### Tekst źródłowy
Dot. wzmacniacza mocy na lampkach typu Gu 813
Petroniusz
Wszystko się zgadza. Coś za coś a watą szklaną nie da się podetrzeć.
Policz moc strat przy tak duzym spadku napięcia anodowego w stosunku do mocy wyjściowej. Moc wyjściowa PA "pływa" w rytm nadawania i to przy takim spadku, ponad 22% zapewne jest wyczuwalne u korespondenta.
Zasilacz ma dawać stabilne napięcie, wg mojej teorii spadek napięcia przy obciażeniu nie może byc większy niż 5%. Ot i cała folozofija. Taki układ robisz raz na całe życie i możesz dygotać przy każdym nacisnięciu PTT.
Tym bardziej nie robi sie takich erzaców na handel.

W tamtym roku trafił do mnie PA z GU-43 z zasilaczem w jednej obudowie. Na temat samej konstrukcji nie będę sie wypowiadał. Parametry wyjściowe były prawidłowe. Przy 25-30W na dummy load w kazdym paśmie było lekko po 1,5kW.

### Dane

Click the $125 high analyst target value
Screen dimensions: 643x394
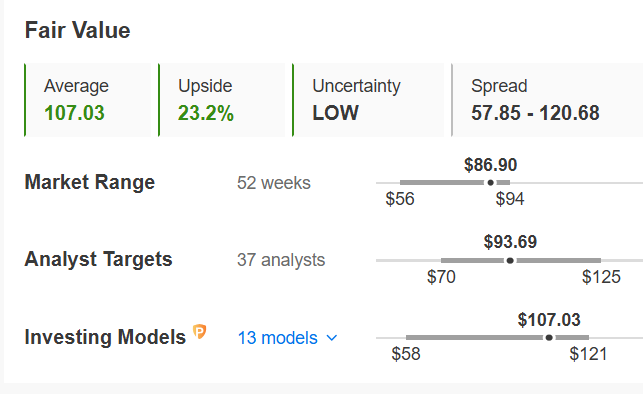point(601,277)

### Zadania
A. Przepisz z tekstu o wzmacniaczu mocy fragment od „Dot. wzmacniacza mocy” do „lekko po 1,5kW.”.
B. Jaki największy spadek napięcia zasilacza przy obciążeniu dopuszcza autor tekstu o wzmacniaczu mocy?
C. Napisz dalszy ciąg tekstu o wzmacniaczu mocy, zaczynając zaraz po jego ostatnim zdaniu.

### Odpowiedzi
A.
Dot. wzmacniacza mocy na lampkach typu Gu 813
Petroniusz
Wszystko się zgadza. Coś za coś a watą szklaną nie da się podetrzeć.
Policz moc strat przy tak duzym spadku napięcia anodowego w stosunku do mocy wyjściowej. Moc wyjściowa PA "pływa" w rytm nadawania i to przy takim spadku, ponad 22% zapewne jest wyczuwalne u korespondenta.
Zasilacz ma dawać stabilne napięcie, wg mojej teorii spadek napięcia przy obciażeniu nie może byc większy niż 5%. Ot i cała folozofija. Taki układ robisz raz na całe życie i możesz dygotać przy każdym nacisnięciu PTT.
Tym bardziej nie robi sie takich erzaców na handel.

W tamtym roku trafił do mnie PA z GU-43 z zasilaczem w jednej obudowie. Na temat samej konstrukcji nie będę sie wypowiadał. Parametry wyjściowe były prawidłowe. Przy 25-30W na dummy load w kazdym paśmie było lekko po 1,5kW.

B. Spadek napięcia przy obciążeniu nie może być większy niż 5%.

C.
Zdziwiłem się tylko jednym elementem. Transformator anodowy o mocy 630VA. Tak ustawiłem wysterowanie z TRXa, chyba z 5W aby w antenie było nie więcej niż 500W. Po godzinie pracy pojawił się dym z tego trafa.
Układ może był i dobry ale na zasadzie wlączyć PA, "puknąć" DXa i wyłączyc PA.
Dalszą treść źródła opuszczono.